- _TASK ITEM_
Return the lines of the data below in which the string "section" occurs.

- _SOURCE DATA_
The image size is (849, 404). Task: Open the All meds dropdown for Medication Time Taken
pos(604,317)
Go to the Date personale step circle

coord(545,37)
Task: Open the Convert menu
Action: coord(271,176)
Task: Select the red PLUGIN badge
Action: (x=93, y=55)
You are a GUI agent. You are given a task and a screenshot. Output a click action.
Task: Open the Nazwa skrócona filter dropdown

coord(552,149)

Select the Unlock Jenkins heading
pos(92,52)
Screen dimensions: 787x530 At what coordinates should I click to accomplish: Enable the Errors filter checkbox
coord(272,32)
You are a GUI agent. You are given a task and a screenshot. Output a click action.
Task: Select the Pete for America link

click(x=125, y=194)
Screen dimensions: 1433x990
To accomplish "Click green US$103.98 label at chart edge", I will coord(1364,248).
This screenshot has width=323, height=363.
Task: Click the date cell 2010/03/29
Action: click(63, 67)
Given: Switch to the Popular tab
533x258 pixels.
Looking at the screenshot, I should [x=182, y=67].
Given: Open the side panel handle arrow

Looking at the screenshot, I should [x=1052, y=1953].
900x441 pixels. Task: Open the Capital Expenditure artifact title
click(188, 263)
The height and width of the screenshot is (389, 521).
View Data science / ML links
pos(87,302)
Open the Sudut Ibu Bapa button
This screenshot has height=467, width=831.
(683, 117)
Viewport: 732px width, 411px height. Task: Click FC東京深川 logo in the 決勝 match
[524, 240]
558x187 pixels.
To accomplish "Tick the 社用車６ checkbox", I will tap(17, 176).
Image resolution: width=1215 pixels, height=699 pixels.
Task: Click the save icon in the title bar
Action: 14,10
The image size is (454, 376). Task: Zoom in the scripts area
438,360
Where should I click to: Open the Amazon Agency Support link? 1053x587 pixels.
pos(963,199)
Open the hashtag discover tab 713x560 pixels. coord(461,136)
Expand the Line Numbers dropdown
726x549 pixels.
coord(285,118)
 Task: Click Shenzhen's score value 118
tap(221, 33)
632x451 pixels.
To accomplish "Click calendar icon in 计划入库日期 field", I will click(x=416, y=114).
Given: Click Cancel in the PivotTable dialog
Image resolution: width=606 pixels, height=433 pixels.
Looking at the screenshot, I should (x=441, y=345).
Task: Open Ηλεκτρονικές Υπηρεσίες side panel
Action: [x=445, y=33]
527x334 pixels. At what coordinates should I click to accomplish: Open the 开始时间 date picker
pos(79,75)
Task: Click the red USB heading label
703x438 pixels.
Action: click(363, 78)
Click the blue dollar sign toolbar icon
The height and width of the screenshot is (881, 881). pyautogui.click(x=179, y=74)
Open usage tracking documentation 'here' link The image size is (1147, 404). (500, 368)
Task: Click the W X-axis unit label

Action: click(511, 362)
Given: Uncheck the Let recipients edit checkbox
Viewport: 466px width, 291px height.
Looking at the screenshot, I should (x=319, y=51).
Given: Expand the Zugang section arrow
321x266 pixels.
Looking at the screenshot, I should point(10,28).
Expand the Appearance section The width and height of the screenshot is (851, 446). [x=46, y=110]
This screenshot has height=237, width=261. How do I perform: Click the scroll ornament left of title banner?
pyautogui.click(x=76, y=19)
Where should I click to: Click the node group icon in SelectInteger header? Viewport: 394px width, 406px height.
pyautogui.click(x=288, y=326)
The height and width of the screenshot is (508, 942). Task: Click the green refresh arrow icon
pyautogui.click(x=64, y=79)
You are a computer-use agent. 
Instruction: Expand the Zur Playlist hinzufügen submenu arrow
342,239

- _SOLUTION FOR THIS TASK_
Given: Expand the Zugang section arrow
Expand the Appearance section The width and height of the screenshot is (851, 446). [x=46, y=110]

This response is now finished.